The stubbornness of the economic doldrums is cause for panic in Arizona, Florida, Georgia, and Nevada. The changing flow is sustained, new pathways set in concrete. Mesofacts will favor Omaha over Las Vegas.
The world is enduring a difficult economic transition. Some places, such as Las Vegas, are stuck in an eddy of vestigial development:
During the boom years, this wasn’t such a problem, as these workers could find jobs in construction or the service industries. Indeed, Hispanics had the lowest unemployment rate in the United States before the recession.All that’s finished. And, if you want to know why the Great Recession won’t truly end here in Southern Nevada for many years, this is it: The construction economy is dead and will be for years, the resorts have learned to do more with less, and we’re stuck with hundreds of thousands of workers who have few skills and no education.They’re the equivalent of workers in Akron or Cleveland after steel went south and then overseas.This is why we went from Boom Town to Neo-Rust Belt in just a few years. Consider the difference in earnings between those with education and those without: In 2009, for adults 25 to 34, the median worker with a bachelor’s degree made $45,000, or more than twice the median of someone without a high school degree.
The Rust Belt parallel is apt. Decline is slow, taking decades. There will be enough of a shrinking pie to maintain the status quo. The migrants won't come back for a generation or two. The jobs are in Nebraska.
Things are different now. The Flight of the Creative Class used to make sense. That world is inside out and upside down. From the current issue of the Economist:
LISA RAKOCZY arrived in north London in the mid-2000s from Krakow to study English, hoping to support herself by working as a cleaner. All went well—until the crash and ensuing economic crisis hit her previously prosperous clients. Competition for jobs became fiercer as middle-class families started to spend less on household help. For a while, she eked out enough to pay for her language course by cleaning lavatories in railway stations.

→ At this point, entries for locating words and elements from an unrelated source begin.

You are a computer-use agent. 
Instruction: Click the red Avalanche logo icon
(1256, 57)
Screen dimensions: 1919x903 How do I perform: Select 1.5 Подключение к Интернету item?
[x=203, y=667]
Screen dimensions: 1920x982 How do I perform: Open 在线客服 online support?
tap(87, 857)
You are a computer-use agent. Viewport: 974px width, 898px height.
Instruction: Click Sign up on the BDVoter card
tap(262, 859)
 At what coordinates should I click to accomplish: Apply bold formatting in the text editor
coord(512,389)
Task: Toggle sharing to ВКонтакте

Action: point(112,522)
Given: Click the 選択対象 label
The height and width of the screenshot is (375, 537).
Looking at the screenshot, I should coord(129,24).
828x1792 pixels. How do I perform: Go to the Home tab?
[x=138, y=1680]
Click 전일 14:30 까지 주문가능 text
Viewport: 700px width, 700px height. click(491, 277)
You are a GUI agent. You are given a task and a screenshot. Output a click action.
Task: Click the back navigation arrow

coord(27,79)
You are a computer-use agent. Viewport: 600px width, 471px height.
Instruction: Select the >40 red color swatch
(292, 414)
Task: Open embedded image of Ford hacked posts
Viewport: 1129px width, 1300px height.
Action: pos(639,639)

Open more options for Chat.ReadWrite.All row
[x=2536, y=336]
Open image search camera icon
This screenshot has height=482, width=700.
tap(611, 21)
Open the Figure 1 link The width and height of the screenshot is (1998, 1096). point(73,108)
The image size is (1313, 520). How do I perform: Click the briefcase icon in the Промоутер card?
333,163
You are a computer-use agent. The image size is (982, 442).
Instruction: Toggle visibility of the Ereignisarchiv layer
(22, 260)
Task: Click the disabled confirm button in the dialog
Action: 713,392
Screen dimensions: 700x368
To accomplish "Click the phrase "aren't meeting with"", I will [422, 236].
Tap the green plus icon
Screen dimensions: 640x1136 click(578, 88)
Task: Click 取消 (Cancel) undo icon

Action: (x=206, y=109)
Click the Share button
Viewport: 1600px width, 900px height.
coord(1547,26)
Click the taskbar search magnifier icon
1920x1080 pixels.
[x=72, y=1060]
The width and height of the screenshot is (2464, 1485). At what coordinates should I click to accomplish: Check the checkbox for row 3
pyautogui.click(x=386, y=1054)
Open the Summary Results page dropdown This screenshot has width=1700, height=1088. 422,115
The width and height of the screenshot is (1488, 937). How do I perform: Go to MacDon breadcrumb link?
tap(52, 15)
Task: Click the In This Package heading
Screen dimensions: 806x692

Later, her sister, a teacher in Poland, helped her to make ends meet. But by the end of last year, Ms Rakoczy had tired of the trials of an immigrant’s life and headed home.A typical case, you might think. Indeed, in the wake of the crash, many immigrants have gone back. Just as predictably, many would-be emigrants have stayed at home, either because moving abroad no longer seems worth the effort or because immigration rules in many countries have become more restrictive.Yet at the airport, Ms Rakoczy may have crossed a young Briton bound for Shanghai, a Chinese computer programmer moving to Canada or a Portuguese worker on his way to oil-rich Norway. The recession has not stopped all migration, but rather led to new patterns and different destinations. Never before—or at least not in recent history—has the map of global migration been at the same time so varied and so changeable.
This is the new normal. Holding up the last US Census misses the point. That was the economy of the previous epoch. Get ready to ride the next Kondratieff wave. There are a bunch of great beaches along the Missouri River.